MUDHONEY sind neben PEARL JAM die einzigen Grunge Veteranen, die seit den frühen 90er Jahren durchgehend aktiv sind, und in der Zeit auch regelmäßig neue Alben veröffentlicht haben. Doch obwohl beide Bands aus der Urmutter GREEN RIVER hervorgegangen sind, hätten sie sich kaum unterschiedlicher entwickeln können. Denn während PEARL JAM problemlos die größten Hallen dieser Welt füllen, müssen sich MUDHONEY nach wie vor mit kleineren Clubs zufrieden geben. Und so war auch die Arena an diesem Abend zwar ganz gut gefüllt, aber bei weitem nicht ausverkauft, obwohl es der erste Wien Besuch der Band seit 15 Jahren war. Einige Zuschauer haben zu diesem Anlass sogar ihre alten Holzfällerhemden ausgegraben, wofür sie vom Großteil des Publikums jedoch milde belächelt wurden.

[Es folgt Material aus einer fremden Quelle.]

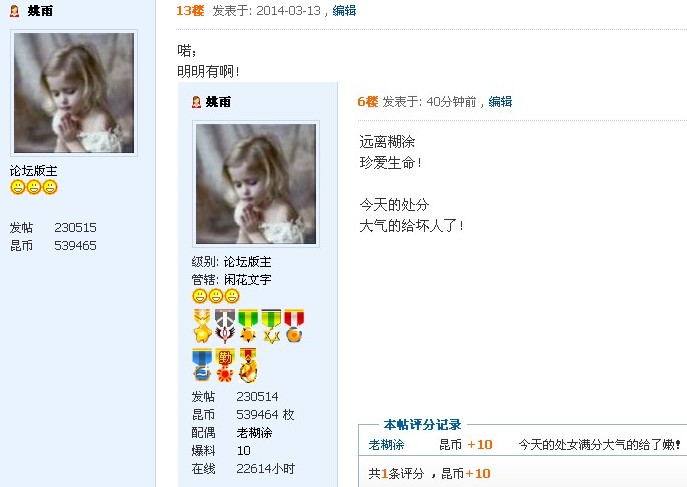The image size is (687, 487).
Task: Click the gray winged shield medal
Action: (x=225, y=326)
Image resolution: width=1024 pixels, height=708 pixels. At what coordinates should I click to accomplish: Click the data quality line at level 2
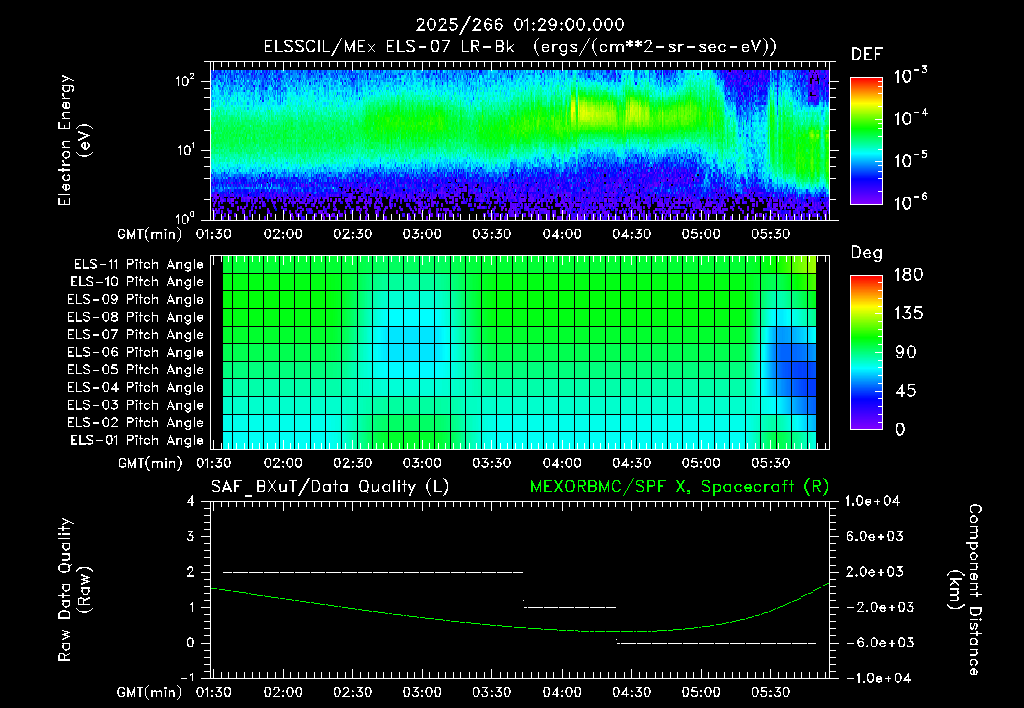point(373,572)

1994 sind die Jungs der Vorgruppe KILLED BY 9V BATTERIES vermutlich erst in den Kindergarten gekommen, was sie aber nicht davon abhält, mittlerweile auf den Spuren von SONIC YOUTH zu wandeln. Vom Ansatz her war ihre Musik ja durchaus gefällig, aber mit der Zeit machte sich die fehlende Abwechslung doch negativ bemerkbar, und Emo-Schreieinlagen scheinen bei jüngeren Bands ohnehin schon Standard zu sein, egal wie unpassend diese auch sein mögen. Wenn die Band auf der Bühne nicht so statisch gewesen wäre, hätte sie vielleicht einen besseren Eindruck hinterlassen, aber so reichte es gerade einmal für wohlwollenden Beifall.

Da wirkten selbst die deutlich älteren MUDHONEY noch viel agiler und kraftvoller, denn die konnten von Anfang an ordentlich Druck erzeugen, und wurden dabei kräftigst von der nicht zu unterschätzenden Lautstärke unterstützt. Bei der Songauswahl versuchte man zwar von jeder Platte zumindest eine Nummer einzubauen, aber hauptsächlich konzentrierten sich MUDHONEY auf die Stücke ihres aktuellen Albums „The Lucky Ones“, sowie auf die Songs ihrer ersten beiden Veröffentlichungen. Die kamen dann beim Publikum natürlich auch am besten an, und wurden begeistert gefordert und abgefeiert. Neben dem intensiven „When Tomorrow Hits“, markiert der Bandklassiker „Touch Me I`m Sick“ den Höhepunkt eines kurzweiligen Abends, der nach nur knapp 80 Minuten viel zu früh vorüber war.

Das lange Warten hat sich aber auf alle Fälle gelohnt, denn MUDHONEY haben nichts von ihrer eigenwilligen Art verloren, und dadurch ihre Sonderstellung im Grunge Kosmos weiter untermauert.